Майор стал звонить куда-то по телефону. Что там ему сказали, мы не слышали. Он схватился за голову, склонился над столом и так сидел несколько минут. Офицер и мы, волнуясь, смотрели на него.
Подняв, голову он произнёс по-немецки:
– Командир батальона и эсэсовец удрали на катере, а нас бросили…
Я перевёл ребятам эту фразу. Они обрадовались и сказали, что теперь легче будет уговорить остальных солдат сдаться. Майор пояснил свою озабоченность. Он был помощником командира батальона, а командир артиллерии ему не подчиняется, и у них теперь больше нет катера. На берег не на чем будет переправляться.
– Советские войска штурмуют центр Берлина, война скоро закончится, – сказал я, пытаясь внести ясность.
Майор оживился и спросил:
– Правда, что Гитлер убит? В чьих руках Пилау?
– Про Гитлера я не осведомлён, а Пилау заняли советские войска, сопротивляется пока только крепость. Её сейчас усиленно бомбят, – пояснил я, прислушиваясь к канонаде.

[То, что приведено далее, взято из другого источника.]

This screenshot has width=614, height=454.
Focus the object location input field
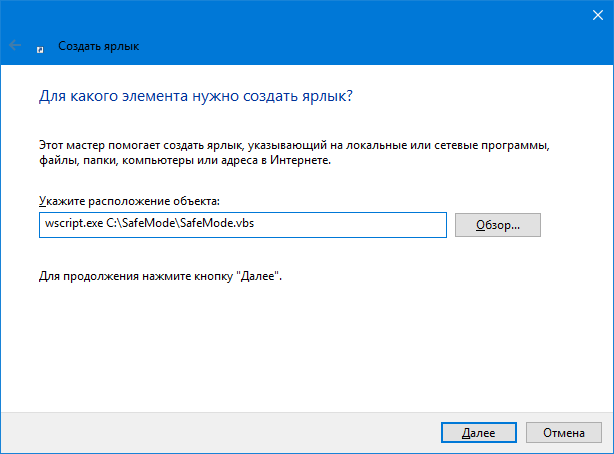click(243, 225)
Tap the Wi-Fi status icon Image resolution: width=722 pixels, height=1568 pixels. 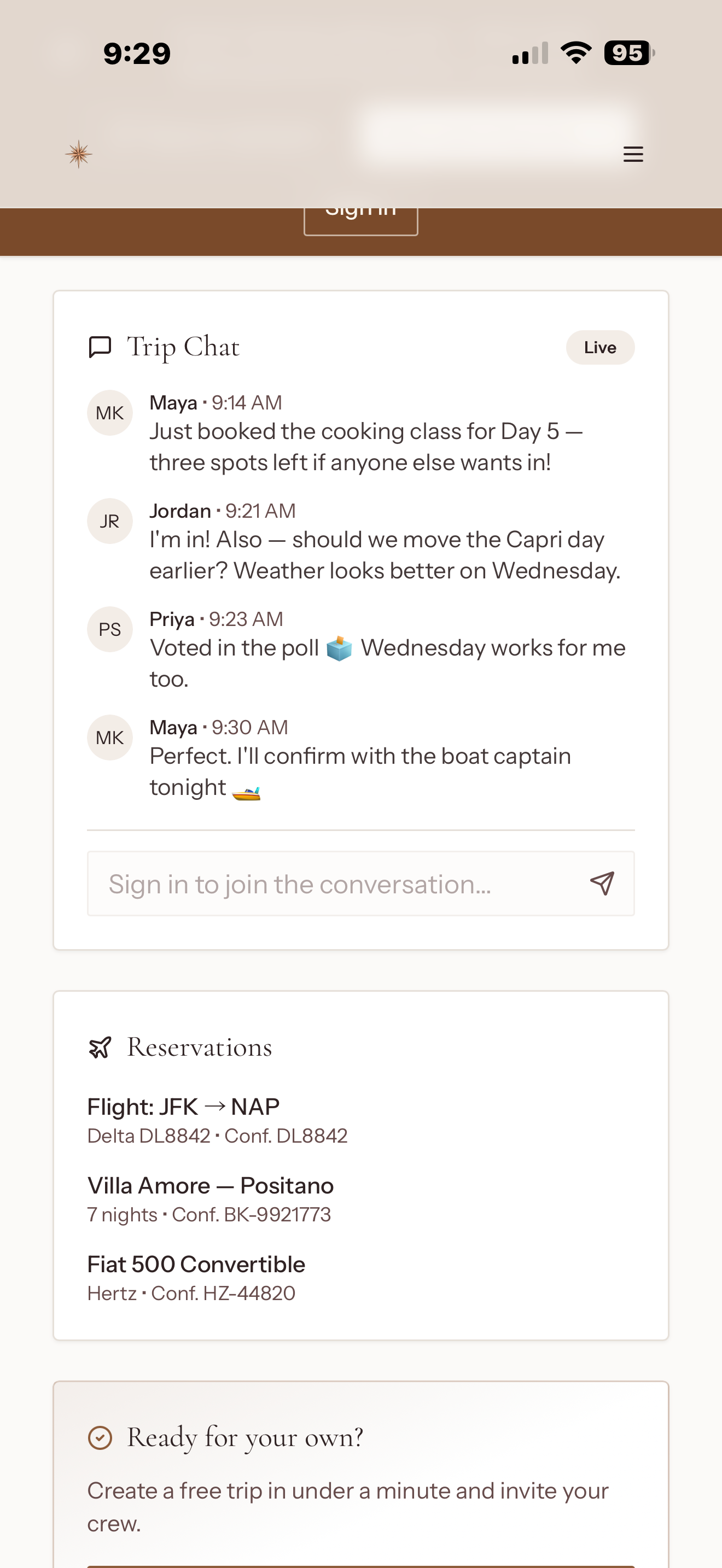click(x=576, y=53)
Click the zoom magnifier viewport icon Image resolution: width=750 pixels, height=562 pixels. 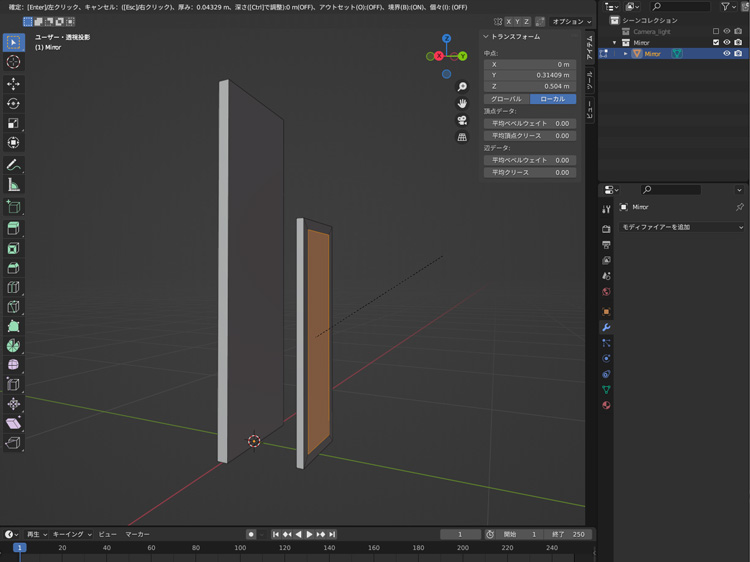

В этот момент над нами возник знакомый гул самолётов. В блиндаж вбежали два солдата, с возгласами: «Русские самолёты летят на нас». Я посоветовал помахать белой простынёй, и майор отдал солдатам аналогичный приказ. Самолёты сделали круг над островом, лётчики увидели белый флаг, и улетели. Потом Устинов мне говорил, что самолёты вызвал по рации он, опасаясь, что мы попали к немцам в плен.
Вошёл в блиндаж другой офицер и сообщил, что двоих фанатиков из молодёжной организации «гитлерюгенд» разоружили и взяли под арест. Теперь встал вопрос, на чём переправляться на берег. У немцев было две лодки на вёслах и у нас одна. Затем начали спорить, как немцам плыть, с оружием или без него. Я разъяснил, что, если они сдаются добровольно, то их поместят в специальный лагерь, где будут лучше условия, и как закончится война, их отпустят домой. Но для этого надо сдать советскому командованию оружие, чтобы соблюсти эту формальность.